Выбрать главу

В глубине столовой висит лента с надписью огромными иероглифами. Я спросил мадам Мото, что она означает. «Я узнаю…» Она читает, перечитывает, спрашивает сноху хозяина, та в свою очередь читает и перечитывает надпись, словно видит ее впервые. Обе идут на кухню, и вскоре оттуда доносится спор, в котором принимает участие несколько незнакомых голосов. Наконец мадам Мото возвращается. С плохо скрываемым смущением она объясняет смысл надписи:

— «То, что надо строить себе жизнь, хорошо!

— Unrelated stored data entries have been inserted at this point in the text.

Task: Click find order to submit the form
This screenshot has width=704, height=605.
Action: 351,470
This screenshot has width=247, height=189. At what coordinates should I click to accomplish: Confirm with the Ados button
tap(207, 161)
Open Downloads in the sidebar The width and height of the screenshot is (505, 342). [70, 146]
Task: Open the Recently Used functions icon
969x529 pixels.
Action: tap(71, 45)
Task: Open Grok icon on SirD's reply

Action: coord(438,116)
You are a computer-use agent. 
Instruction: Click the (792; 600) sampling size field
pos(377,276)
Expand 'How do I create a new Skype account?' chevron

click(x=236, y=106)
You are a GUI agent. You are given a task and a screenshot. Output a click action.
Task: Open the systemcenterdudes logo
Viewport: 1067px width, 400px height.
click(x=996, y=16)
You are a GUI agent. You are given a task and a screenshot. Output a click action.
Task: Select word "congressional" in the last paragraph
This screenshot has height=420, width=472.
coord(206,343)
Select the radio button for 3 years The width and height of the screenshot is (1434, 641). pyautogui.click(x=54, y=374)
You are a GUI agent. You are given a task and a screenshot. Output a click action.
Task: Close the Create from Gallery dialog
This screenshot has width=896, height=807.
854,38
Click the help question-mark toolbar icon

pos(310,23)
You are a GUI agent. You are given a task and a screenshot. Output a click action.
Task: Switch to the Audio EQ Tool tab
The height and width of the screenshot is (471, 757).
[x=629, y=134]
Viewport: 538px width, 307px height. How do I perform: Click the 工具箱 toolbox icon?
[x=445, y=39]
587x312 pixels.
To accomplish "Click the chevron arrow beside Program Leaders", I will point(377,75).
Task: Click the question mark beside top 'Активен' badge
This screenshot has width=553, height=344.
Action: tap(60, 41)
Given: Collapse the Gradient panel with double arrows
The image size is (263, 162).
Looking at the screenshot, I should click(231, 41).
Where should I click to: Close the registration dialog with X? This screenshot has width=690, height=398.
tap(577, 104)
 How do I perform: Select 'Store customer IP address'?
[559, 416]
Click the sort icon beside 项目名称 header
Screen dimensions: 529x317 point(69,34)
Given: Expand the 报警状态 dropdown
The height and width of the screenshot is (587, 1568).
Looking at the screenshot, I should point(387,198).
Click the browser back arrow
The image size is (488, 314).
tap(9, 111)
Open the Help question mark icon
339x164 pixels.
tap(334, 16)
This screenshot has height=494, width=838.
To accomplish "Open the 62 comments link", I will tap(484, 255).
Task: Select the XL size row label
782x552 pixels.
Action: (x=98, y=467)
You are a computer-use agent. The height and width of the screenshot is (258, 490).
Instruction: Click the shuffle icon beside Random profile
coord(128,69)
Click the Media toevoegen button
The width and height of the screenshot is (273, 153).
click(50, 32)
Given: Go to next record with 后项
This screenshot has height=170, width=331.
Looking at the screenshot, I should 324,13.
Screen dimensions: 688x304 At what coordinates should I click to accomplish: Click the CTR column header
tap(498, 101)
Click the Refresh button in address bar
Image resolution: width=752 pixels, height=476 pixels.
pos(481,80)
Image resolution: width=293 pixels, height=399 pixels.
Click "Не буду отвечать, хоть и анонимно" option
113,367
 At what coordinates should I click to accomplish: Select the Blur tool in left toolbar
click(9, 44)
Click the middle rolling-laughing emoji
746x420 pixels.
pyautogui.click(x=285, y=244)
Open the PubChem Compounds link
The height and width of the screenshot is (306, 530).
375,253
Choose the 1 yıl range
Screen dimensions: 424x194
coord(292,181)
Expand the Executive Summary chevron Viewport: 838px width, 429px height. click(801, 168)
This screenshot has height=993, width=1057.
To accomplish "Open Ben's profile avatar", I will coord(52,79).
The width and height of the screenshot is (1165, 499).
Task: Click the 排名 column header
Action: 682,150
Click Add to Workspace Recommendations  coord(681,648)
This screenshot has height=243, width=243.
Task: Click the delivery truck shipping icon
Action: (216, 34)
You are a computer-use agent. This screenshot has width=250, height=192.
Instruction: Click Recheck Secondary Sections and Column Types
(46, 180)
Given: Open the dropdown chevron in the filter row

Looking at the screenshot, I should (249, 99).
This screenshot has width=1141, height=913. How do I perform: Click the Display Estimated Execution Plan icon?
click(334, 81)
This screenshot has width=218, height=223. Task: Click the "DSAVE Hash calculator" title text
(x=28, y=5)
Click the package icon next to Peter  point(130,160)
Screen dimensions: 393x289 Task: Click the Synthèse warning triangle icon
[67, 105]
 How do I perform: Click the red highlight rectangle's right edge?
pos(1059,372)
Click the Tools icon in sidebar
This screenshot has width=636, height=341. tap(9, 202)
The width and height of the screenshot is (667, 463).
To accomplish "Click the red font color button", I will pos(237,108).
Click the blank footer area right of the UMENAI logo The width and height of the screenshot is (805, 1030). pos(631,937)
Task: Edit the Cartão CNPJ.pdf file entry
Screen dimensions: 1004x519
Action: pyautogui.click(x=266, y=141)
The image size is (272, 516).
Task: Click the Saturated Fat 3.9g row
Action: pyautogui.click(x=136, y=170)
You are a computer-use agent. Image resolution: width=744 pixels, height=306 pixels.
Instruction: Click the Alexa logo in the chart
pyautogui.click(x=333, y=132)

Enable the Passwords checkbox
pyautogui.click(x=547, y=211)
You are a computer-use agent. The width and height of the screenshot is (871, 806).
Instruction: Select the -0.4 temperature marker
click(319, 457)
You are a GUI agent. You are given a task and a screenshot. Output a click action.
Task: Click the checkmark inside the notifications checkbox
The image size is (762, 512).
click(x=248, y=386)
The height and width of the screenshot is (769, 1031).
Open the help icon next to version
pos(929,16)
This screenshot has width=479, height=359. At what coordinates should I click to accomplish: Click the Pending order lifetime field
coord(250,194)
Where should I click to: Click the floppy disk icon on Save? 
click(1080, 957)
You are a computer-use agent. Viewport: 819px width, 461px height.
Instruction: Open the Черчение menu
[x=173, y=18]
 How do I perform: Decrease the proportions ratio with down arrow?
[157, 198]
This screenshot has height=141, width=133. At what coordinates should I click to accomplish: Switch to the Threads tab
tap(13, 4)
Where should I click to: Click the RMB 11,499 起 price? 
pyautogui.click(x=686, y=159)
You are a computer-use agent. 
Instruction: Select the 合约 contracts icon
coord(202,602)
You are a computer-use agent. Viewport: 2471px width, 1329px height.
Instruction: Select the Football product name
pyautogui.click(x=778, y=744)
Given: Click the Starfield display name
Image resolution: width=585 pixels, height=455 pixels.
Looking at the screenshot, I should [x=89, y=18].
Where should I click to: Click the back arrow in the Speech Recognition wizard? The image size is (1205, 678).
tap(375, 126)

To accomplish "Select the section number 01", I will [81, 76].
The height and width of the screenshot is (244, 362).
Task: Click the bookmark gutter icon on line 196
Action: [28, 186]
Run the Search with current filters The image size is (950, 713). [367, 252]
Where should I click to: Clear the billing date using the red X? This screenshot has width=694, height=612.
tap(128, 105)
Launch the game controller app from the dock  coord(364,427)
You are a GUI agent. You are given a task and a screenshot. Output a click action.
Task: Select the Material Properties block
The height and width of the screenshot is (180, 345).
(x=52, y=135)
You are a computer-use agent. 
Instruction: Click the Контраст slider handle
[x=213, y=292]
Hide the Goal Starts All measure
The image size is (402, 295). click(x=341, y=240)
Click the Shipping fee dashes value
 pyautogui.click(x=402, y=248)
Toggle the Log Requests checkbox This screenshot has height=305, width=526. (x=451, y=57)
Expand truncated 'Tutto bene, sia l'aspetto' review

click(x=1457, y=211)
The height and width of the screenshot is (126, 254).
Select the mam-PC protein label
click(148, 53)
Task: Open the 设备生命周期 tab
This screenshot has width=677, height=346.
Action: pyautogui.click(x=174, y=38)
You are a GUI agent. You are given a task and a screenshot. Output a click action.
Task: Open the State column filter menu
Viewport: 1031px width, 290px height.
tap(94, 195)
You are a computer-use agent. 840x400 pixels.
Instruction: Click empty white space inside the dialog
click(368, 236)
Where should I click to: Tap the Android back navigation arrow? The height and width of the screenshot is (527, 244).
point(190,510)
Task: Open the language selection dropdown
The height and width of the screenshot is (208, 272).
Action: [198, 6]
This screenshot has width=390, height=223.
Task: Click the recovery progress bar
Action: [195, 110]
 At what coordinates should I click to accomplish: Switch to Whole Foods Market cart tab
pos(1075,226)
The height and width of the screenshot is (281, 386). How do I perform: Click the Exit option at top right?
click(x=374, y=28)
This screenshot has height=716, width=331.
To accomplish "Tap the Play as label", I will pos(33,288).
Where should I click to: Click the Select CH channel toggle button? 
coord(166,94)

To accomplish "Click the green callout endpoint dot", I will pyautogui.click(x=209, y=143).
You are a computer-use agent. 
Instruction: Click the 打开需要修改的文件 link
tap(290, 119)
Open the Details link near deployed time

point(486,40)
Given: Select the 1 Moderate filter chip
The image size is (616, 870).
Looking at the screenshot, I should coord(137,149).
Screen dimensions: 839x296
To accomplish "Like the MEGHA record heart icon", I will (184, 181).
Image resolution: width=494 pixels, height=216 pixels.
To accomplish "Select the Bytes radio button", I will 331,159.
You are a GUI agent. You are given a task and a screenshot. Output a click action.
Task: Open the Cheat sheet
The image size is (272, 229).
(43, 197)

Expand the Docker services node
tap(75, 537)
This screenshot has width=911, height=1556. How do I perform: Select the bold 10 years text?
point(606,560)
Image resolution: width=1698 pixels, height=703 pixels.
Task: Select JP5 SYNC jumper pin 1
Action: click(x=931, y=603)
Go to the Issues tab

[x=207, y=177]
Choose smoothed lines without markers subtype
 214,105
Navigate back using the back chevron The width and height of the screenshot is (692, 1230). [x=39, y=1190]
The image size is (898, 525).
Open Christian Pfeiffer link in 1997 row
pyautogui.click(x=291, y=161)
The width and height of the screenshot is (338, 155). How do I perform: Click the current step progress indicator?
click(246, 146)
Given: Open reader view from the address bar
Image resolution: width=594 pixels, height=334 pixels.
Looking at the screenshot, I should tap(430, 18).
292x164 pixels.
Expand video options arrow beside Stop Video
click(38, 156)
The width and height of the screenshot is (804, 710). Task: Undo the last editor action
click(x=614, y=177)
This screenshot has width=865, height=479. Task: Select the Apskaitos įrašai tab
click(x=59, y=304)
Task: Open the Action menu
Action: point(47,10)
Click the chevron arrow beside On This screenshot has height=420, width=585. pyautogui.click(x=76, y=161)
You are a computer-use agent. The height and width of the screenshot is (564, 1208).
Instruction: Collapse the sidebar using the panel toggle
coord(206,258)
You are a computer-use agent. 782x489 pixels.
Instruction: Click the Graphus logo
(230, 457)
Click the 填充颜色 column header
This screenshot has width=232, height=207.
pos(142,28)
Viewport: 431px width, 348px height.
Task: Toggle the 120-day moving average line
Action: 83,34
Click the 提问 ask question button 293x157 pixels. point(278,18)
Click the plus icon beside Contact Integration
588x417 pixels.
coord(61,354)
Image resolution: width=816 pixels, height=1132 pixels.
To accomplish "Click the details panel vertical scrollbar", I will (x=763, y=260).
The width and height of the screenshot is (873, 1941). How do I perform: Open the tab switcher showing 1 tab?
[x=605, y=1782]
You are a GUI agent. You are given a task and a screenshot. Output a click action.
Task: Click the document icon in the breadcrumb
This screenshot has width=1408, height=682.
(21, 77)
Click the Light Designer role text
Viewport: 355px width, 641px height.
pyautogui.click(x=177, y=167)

Просто хорошо!» Вот!

Мы усаживаемся с поджатыми ногами вокруг стола в гостиной. Мистер Кояма плюет в старую медную чернильницу в виде трубки. В ней находится кисточка, которой он размазывает слюну по кусочку китайской туши, потом протягивает кисточку мне, чтобы я расписался. Я вывожу свое имя арабесками в форме бороды. Хозяин дома долго восторгается красотой штриха, похоже, вполне искренне. Он мне симпатичен, и я сержусь на себя за то, что опять думаю об оплаченных комплиментах стюардесс.

С нами за стол садится только старший сын. Я понял, что он мечтает о французской трубке, и дарю ему одну из своих. Он набивает ее и, чтобы доставить мне удовольствие, делает несколько глубоких затяжек. Я восхищаюсь его выносливостью, так как хорошо знаю эту трубку: если затягиваться слишком быстро и глубоко, начинает саднить глотку, как от больших глотков купороса. Я тихо говорю об этом мадам Мото.

— Сейчас узнаю… — отвечает она.

Возникает спор, мужчины бросаются на кухню, оттуда выскакивают женщины и врассыпную бегут по деревне.

— Сейчас… Несколько минут! — говорит мадам Мото, жестами призывая к терпению. И в самом деле, очень скоро передо мной ставят несколько бутылок пива.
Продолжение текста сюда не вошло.